Exercise requirements ▸ On what date was the blog post below about the coming knowledge of the Lord published?

Glory Days ~ BitterSweetLife

Monday, December 06, 2004

Glory Days

A Post of Substance


“…The earth will be full of the knowledge of the Lord,
as the waters cover the sea.” Isaiah 11:9

The days of the angels are behind us and the long afternoons when Christ’s sandals kicked up dust in Galilee have passed. But greater days lie ahead. A new kind of knowing will engulf earth. Glory no longer veiled, Christ will reappear.

How do waters “cover” the sea? Simply, they don’t. They make up the sea. They “cover” the sea like air and sunlight “cover” the sky. Likewise the coming revelation of God’s character will fill the earth, saturate it like ozone. But this will be no propaganda campaign; no blimps, no pamphlets no shiny mailers. God will no longer advertise.

This time it will be Christ himself, tangible and true, all-knowing still, invincible as always, invisible no longer. Never again will we listen for the quiet word, search for a glimmer or trace of his spirit. The days of crying after Christ in wilderness, searching him out in solitude, stumbling across him in an ancient book…those days will be gone. In their place comes a cataclysmic inundation, a cloud of knowing, a flood of God. These will be different days.

I snatch at the picture like we catch at fading dreams. There was that moment, I think…

Like that glimpse of coming dawn, when the sky is still dark, but the dark moves, shudders, then shifts aside, unraveling in moments before an inexorable displacer

Or that summer day when joy was immanent, divinity breezing on the wind, a Christ I could almost touch, near-tangible like a spun-gold sunbeam, elusive blessing caressing my skin—only a glimpse:

Cottonwoods wave, wind streams,
world turns with no lever,
clouds slide on sunbeams,
today I could live forever.

Raw records ▸
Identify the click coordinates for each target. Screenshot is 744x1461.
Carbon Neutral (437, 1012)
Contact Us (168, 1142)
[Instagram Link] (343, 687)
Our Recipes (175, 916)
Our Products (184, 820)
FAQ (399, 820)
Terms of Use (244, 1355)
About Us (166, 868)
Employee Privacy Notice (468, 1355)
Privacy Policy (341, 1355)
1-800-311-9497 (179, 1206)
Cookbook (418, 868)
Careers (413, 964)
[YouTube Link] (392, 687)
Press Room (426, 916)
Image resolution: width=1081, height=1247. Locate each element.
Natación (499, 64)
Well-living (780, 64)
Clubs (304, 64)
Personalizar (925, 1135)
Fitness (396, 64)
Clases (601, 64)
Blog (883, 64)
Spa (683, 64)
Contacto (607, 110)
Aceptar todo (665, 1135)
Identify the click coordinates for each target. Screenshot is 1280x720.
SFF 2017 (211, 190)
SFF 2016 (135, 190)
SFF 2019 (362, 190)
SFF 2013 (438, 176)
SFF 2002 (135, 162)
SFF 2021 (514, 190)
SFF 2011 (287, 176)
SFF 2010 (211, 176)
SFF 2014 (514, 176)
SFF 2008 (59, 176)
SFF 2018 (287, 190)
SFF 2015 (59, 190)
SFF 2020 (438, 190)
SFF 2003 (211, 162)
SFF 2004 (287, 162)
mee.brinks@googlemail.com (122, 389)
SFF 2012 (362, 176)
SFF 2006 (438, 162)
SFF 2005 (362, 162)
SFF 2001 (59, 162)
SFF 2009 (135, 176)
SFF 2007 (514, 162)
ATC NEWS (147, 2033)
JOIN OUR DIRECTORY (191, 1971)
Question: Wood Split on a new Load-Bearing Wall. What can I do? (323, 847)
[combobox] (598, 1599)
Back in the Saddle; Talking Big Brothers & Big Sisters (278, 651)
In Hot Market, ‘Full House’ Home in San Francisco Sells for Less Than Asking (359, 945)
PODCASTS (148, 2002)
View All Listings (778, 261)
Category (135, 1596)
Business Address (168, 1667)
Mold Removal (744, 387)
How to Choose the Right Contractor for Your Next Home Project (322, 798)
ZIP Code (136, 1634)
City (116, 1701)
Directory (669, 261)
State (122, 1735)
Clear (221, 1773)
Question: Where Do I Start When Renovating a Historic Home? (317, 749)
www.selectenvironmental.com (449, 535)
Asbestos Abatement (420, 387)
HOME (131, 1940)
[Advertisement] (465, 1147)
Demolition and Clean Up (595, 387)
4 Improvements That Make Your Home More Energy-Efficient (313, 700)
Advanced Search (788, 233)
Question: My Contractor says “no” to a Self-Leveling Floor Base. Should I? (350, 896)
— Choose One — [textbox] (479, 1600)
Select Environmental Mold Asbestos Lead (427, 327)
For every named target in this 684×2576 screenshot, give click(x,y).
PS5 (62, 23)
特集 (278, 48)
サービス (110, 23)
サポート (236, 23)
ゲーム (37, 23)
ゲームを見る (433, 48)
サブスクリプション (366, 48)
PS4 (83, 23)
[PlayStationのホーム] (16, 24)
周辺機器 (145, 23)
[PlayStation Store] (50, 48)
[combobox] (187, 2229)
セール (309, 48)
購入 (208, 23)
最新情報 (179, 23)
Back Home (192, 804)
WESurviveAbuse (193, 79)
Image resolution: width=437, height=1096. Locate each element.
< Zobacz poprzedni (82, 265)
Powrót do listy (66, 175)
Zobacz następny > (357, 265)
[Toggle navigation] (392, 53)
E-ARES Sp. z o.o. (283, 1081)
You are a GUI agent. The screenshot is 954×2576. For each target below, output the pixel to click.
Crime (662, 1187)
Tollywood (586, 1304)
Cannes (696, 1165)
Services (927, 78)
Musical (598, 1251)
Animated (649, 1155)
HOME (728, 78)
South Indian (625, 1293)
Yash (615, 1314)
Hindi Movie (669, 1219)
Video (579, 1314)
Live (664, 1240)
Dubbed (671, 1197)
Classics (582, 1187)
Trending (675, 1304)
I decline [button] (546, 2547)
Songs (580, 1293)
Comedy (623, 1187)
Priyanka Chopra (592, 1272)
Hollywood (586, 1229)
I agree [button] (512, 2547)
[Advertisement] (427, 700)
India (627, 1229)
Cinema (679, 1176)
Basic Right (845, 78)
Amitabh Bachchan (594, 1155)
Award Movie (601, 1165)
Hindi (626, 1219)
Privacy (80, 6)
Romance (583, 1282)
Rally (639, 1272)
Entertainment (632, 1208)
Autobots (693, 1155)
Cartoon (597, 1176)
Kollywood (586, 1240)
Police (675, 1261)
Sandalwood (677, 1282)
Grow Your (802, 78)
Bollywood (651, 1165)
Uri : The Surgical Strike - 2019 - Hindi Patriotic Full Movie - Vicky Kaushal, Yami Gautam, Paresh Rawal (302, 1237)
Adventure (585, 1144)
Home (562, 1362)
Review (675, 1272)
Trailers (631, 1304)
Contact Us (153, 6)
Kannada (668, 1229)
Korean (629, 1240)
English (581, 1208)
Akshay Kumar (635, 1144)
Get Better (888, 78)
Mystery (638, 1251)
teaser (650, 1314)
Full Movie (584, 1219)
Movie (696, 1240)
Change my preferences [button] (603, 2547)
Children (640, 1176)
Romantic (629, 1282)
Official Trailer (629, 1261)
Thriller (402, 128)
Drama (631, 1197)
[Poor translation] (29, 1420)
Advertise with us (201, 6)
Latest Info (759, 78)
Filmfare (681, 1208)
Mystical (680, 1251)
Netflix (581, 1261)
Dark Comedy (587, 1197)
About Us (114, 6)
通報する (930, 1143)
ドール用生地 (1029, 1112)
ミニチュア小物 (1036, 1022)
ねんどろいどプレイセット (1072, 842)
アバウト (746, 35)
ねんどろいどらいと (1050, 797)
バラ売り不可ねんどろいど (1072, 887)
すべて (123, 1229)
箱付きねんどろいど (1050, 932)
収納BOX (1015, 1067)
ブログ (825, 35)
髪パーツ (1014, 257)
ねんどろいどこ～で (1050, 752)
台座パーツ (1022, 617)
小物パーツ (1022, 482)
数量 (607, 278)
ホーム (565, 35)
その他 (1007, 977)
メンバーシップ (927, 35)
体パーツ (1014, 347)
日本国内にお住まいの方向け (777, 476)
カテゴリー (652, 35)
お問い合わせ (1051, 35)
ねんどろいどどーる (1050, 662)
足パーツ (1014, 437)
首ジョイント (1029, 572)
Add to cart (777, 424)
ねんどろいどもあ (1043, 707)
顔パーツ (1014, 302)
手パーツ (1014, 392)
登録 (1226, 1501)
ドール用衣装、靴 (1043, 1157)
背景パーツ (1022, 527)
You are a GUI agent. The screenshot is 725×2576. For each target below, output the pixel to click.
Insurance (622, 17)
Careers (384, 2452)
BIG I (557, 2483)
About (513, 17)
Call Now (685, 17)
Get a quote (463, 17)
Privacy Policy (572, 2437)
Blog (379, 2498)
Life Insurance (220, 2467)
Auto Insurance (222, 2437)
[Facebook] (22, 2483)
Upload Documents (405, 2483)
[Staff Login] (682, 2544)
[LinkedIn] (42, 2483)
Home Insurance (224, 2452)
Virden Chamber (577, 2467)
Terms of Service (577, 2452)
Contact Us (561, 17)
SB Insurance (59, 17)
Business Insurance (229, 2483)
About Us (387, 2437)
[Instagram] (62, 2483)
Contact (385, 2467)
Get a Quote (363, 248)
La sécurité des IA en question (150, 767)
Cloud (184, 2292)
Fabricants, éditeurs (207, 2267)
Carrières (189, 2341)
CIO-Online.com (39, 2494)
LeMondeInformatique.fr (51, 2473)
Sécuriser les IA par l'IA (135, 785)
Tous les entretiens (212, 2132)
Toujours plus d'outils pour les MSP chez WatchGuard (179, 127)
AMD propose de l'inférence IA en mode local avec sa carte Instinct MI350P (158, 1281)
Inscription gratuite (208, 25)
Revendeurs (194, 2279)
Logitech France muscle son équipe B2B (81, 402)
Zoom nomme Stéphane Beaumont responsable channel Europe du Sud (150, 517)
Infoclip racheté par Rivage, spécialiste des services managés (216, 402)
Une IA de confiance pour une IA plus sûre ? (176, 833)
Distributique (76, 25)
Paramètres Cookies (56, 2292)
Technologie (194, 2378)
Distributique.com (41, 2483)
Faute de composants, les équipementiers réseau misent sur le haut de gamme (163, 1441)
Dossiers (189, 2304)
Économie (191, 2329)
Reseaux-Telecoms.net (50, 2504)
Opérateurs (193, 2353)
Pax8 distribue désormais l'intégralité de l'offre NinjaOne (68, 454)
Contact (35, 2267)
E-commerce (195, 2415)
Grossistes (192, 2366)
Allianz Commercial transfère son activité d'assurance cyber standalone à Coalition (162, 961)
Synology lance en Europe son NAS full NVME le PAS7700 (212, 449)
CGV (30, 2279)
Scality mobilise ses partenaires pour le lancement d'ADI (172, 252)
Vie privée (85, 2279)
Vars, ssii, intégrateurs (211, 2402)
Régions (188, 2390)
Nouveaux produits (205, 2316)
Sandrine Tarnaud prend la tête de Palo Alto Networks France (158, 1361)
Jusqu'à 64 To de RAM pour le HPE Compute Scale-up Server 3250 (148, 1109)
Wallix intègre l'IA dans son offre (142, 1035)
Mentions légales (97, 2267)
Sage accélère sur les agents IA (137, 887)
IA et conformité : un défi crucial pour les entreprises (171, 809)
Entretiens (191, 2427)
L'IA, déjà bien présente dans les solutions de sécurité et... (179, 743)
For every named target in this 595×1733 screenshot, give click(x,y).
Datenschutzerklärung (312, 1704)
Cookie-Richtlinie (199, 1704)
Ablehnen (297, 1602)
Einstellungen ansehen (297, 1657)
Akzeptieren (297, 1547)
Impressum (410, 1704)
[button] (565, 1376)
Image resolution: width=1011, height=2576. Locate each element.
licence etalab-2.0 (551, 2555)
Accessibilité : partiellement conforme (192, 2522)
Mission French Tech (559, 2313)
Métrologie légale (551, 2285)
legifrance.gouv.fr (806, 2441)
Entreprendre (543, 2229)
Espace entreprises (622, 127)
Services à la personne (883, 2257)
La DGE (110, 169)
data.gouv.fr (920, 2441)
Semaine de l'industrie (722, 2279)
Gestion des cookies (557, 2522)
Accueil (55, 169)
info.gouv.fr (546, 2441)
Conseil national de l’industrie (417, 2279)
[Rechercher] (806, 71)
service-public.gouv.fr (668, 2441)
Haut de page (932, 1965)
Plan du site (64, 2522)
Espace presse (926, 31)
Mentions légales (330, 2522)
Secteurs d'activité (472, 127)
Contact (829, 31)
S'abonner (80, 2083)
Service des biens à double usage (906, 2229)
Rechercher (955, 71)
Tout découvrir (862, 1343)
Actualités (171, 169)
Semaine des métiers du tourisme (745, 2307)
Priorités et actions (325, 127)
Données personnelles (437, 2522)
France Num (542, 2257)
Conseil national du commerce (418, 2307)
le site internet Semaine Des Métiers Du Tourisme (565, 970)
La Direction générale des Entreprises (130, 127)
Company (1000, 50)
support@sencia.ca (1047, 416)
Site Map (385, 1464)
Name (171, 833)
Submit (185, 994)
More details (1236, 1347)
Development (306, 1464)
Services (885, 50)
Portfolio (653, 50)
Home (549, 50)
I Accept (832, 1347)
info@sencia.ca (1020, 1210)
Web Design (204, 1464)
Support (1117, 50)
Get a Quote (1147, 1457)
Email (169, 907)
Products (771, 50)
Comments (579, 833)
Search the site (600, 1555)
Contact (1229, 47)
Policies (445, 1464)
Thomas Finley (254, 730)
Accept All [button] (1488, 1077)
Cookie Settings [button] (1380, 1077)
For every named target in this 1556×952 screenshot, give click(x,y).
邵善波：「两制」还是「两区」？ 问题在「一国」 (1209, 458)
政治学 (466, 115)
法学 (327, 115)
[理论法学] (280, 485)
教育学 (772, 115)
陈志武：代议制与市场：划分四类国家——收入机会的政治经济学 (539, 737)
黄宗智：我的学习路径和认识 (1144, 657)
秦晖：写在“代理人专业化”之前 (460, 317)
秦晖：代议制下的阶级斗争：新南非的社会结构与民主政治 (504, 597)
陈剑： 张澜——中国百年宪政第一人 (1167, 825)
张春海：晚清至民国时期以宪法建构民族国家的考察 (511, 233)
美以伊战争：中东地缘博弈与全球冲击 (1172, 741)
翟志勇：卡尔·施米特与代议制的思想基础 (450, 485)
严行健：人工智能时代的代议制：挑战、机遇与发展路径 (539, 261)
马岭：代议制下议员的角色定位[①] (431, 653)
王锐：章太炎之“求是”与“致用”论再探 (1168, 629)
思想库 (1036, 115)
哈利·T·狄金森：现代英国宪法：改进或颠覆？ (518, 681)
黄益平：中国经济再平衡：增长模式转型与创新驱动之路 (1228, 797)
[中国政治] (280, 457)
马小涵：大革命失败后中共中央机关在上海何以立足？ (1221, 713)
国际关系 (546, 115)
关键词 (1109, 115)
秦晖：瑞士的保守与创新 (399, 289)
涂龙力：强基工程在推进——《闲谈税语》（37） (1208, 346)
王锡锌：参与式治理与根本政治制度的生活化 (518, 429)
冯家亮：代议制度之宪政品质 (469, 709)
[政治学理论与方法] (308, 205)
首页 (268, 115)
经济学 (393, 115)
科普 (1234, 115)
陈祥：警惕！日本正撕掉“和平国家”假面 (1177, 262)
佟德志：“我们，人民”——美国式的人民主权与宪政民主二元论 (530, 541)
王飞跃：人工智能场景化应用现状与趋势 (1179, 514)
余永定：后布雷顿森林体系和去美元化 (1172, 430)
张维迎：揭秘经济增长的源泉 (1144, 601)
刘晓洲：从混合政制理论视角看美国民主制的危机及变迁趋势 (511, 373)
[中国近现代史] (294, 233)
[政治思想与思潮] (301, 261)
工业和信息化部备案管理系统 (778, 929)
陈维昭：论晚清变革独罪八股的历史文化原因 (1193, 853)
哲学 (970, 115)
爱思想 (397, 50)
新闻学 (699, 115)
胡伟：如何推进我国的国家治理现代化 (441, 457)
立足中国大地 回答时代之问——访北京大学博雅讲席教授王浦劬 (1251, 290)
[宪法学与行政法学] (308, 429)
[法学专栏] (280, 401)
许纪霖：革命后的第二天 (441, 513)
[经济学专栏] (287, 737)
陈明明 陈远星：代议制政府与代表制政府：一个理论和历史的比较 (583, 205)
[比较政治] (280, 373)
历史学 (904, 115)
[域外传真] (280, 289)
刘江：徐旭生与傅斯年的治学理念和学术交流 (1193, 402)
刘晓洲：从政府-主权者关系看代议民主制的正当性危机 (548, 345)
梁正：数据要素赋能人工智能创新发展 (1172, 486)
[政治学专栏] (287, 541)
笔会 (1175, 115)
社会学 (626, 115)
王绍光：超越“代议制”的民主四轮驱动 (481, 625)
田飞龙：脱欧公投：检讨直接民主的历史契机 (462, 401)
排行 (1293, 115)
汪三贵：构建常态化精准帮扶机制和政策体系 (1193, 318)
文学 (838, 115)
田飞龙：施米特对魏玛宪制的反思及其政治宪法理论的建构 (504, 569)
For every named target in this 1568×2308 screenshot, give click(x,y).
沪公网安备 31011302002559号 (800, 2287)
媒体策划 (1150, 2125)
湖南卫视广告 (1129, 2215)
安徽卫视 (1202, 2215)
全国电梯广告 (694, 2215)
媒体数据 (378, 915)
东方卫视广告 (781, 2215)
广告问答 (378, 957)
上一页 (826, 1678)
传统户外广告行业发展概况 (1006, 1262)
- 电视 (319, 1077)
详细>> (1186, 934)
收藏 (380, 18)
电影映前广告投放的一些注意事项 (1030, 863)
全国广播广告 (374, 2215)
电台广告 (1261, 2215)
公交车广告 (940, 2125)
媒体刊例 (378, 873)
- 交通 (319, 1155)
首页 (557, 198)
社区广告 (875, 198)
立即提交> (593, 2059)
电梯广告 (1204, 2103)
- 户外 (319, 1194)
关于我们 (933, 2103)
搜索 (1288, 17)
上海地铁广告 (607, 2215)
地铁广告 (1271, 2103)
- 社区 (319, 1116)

The output ▸ Monday, December 06, 2004